Die beschreibt eine Seite ihrer Tochter, die zuvor noch nicht zur Sprache gekommen ist. Es ist die Geschichte einer jungen Frau, die trotz ihrer unsteten Beziehungen viel Wert auf Familienleben legt und stark in ihre Familie eingebunden ist. Ihre Mutter spricht stets von ihrem „Schwiegersohn“, wenn sie von Imrli erzählt. Schon als der hier im Gefängnis war, hatte Claudias Mutter ihn regelmäßig besucht und finanziell unterstützt, und später hat sie ihre Tochter zur Ausländerbehörde begleitet, als diese darum kämpfte, dass ihr Gatte wieder einreisen darf. Und Claudia fährt täglich zu ihrer Mutter nach Eimsbüttel, um ihr bei der Pflege der Großeltern zu helfen. Auch in jener Nacht, als Imrli im Krankenhaus war und Walid auf der Flucht, zog sich Claudia zu ihrer Mutter zurück. „Sie war vollkommen in Panik“, sagt diese.

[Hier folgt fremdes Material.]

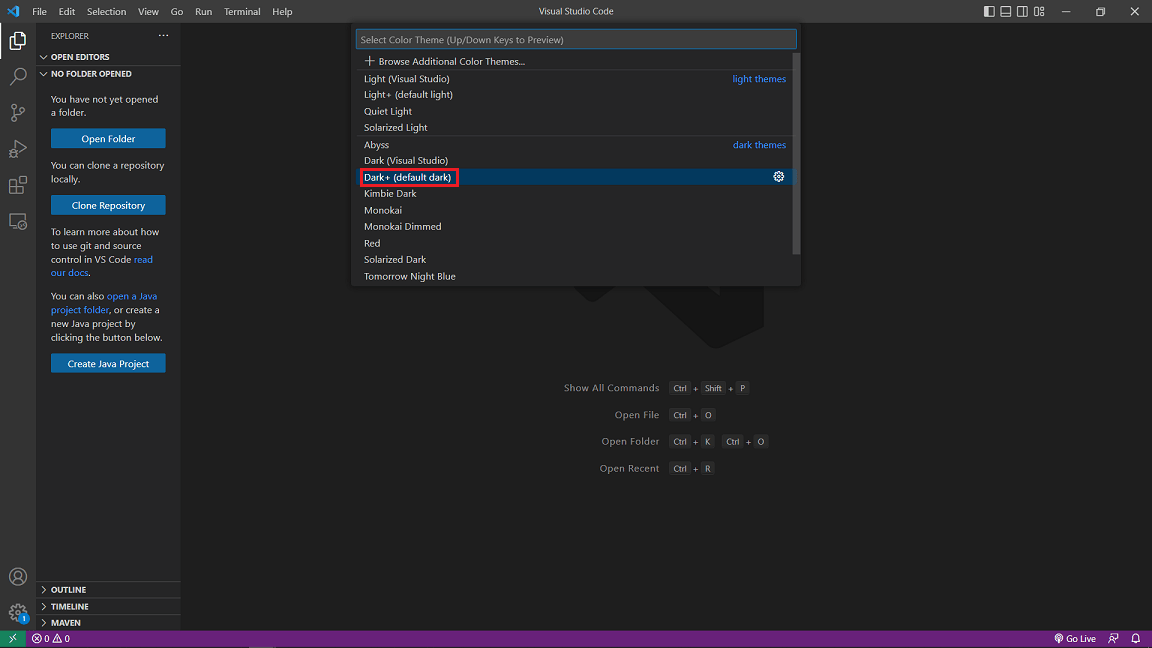This screenshot has height=648, width=1152.
Task: Open the Terminal menu
Action: [x=242, y=11]
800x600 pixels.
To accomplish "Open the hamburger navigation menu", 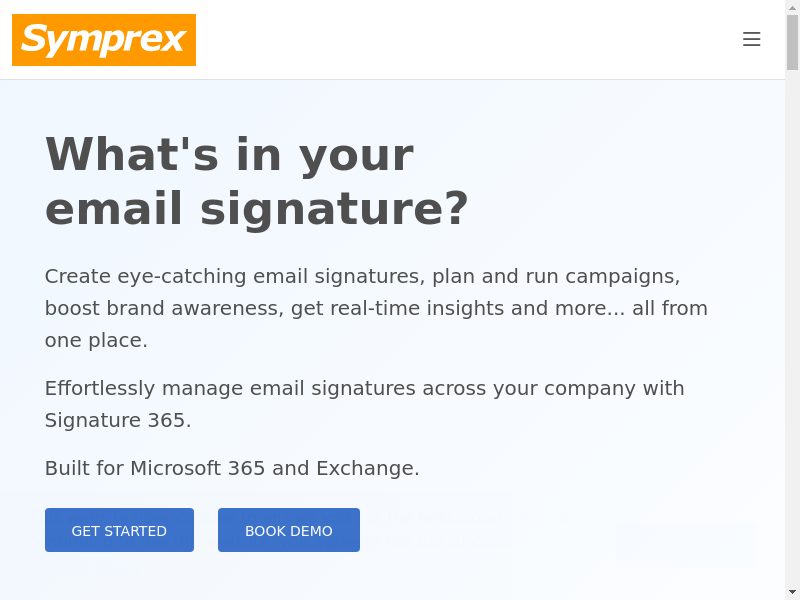I will click(x=751, y=39).

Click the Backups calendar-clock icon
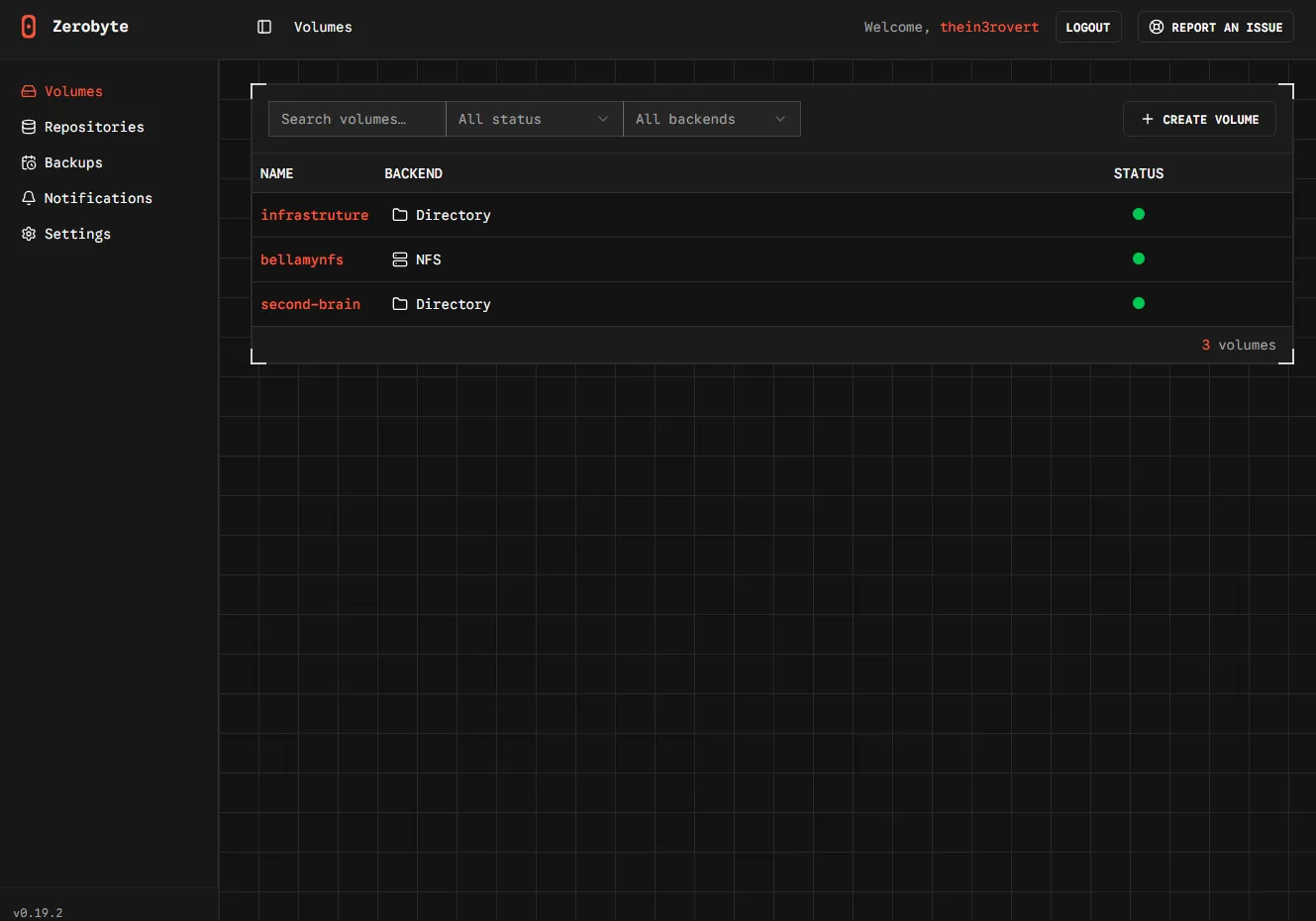pos(29,162)
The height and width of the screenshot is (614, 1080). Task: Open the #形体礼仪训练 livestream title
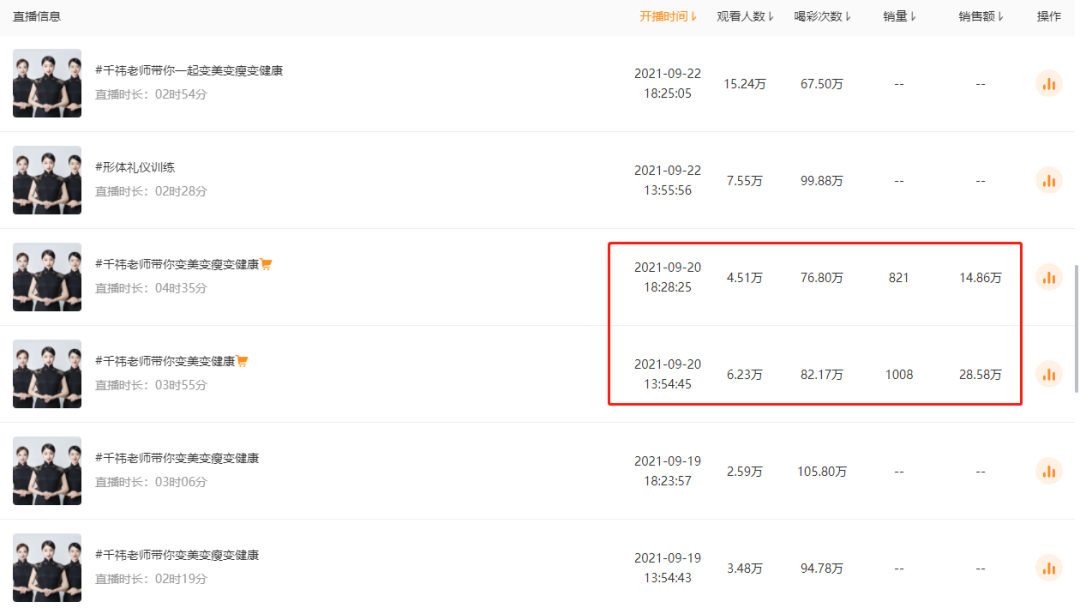[135, 168]
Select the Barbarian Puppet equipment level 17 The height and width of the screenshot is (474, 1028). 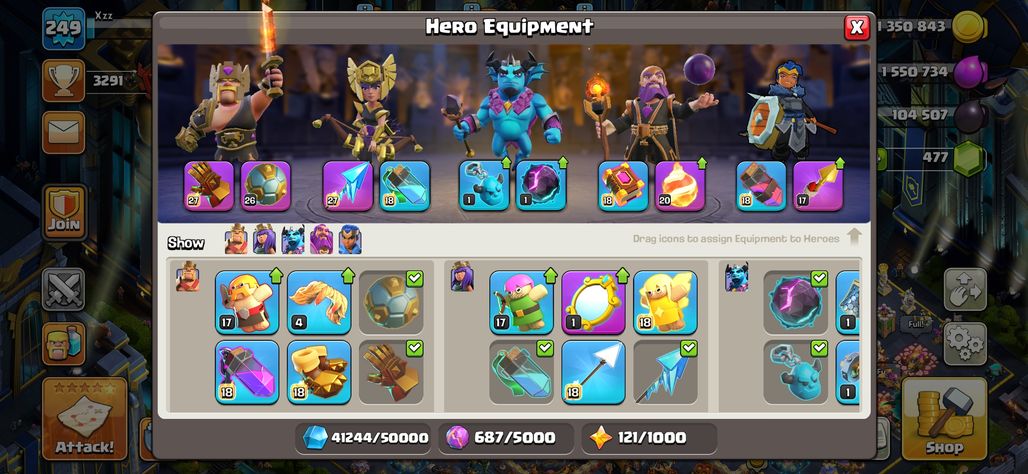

Wenn Walid, der seit November in Untersuchungshaft ist, für Jahre ins Gefängnis kommt, ist das für Claudia ebenso schlecht wie gut. Schlecht, weil das seine Wut auf die Ex-Freundin schüren kann und diese nach Aussagen ihrer Mutter jetzt schon Angst hat, dass Walid eines Tages den gemeinsamen Sohn entführt. Und gut, weil sie dann nicht länger zwischen den Stühlen sitzt. Weil dann die Umstände die Entscheidung zwischen den Männern treffen, zu der sie selber nicht in der Lage ist.